Brad Pitt is a fine actor, but he has his limitations. He’s sane, for example. That really gets in the way when your character is supposed to be utterly psychotic, as Pitt’s role was in 12 Monkeys. You see, a sane person thinks schizophrenia is a matter of pretending to hear voices and tossing one’s hands over one’s head and making silly faces for the camera. Maybe they go the other way, and they think psychotic people are like Hannibal Lecter from Silence of the Lambs, and disturbed people like to stand eerily still and glower at you while classical music faintly plays in the background. None of that is accurate, though, and it gives the public a very misleading impression of what real mental illness looks like.
This false impression doesn’t help anybody.
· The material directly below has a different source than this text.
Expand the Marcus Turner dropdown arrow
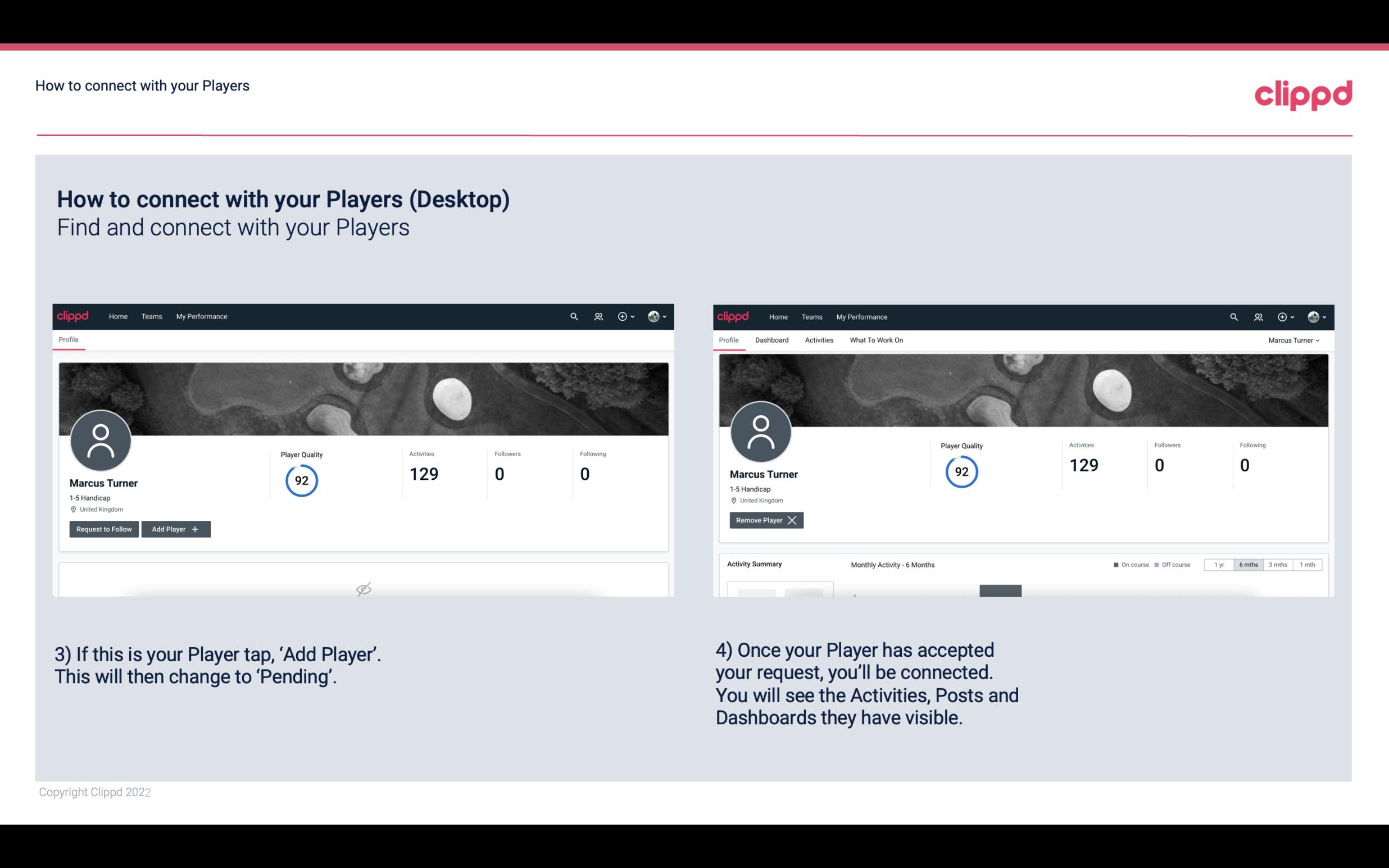tap(1321, 340)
If you’d like to see genuine mental illness, and maybe get a peek into what goes on inside the head of an obsessive-compulsive schizoid personality with a fixation on numerology, have a look at 973-eht-namuh-973.com. Make some sense of what’s on that page, and then come back. We’ll wait.
It happens to the best of us. We’re sitting at our computers, minding our own business, peacefully expressing our opinions about minorities on an anonymous imageboard, when it strikes – the terrible sense of unease that comes with not knowing whether or not your computer still works. In the past, such a question could only be answered by calling tech support in a distant land and running through elaborate troubleshooting steps over the phone. Computer Power Test, as befits the busy modern world, quickly and efficiently gives you the answer in one visit.
The site is just a single graphic with a black background and a fixed legend: “Your Computer Is:” followed by two options: “Off” and “On.” If the latter, breathe easy; your computer still works fine. If the former, call for help because you’re hallucinating again. Note: As of this writing, the domain seems to be for sale. Until that gets back up and running, it looks like we’re reduced to guesswork.
Do you have a fetish? Is it weird? Is it so odd that it isn’t even about sex, but something that ordinary people don’t find the least bit sexy? Is it something secretly shameful, so you live your life in hiding and just compulsively load up one of the weirdest websites that cater to your unique tastes? What if that dark, forbidden fetish was to listen to the last words of pilots seconds before they die in crashes? Well, have we got good news for you!
Plane Crash Info has a page with audio files from the black boxes of literally dozens of tragedies, so you can relax, pour a drink, dim the lights, and experience the kind of emotion that only really comes with listening to people express their last Earthly thoughts to an impersonal recording device. All the hits are there; you can enjoy the last words of the United 93 crew, whose plane crashed in Pennsylvania on 9/11, or if that’s too commercial, try listening to the cryptic “I think that was him. I think so. God bless him.” of TWA 800, which crashed into the Atlantic in 1996. Then there’s the stark elegance of Vnokovo 2801, whose pilot’s last words were, in Russian: “Mountains!!!” If you’re hard of hearing, they’ve got you covered; the site features written transcriptions too. Sorry, Oldies fans – there’s no copy of the Valentich recording, in which he seems to be getting abducted by aliens. Check the site from time to time to see if new appalling human losses have been added.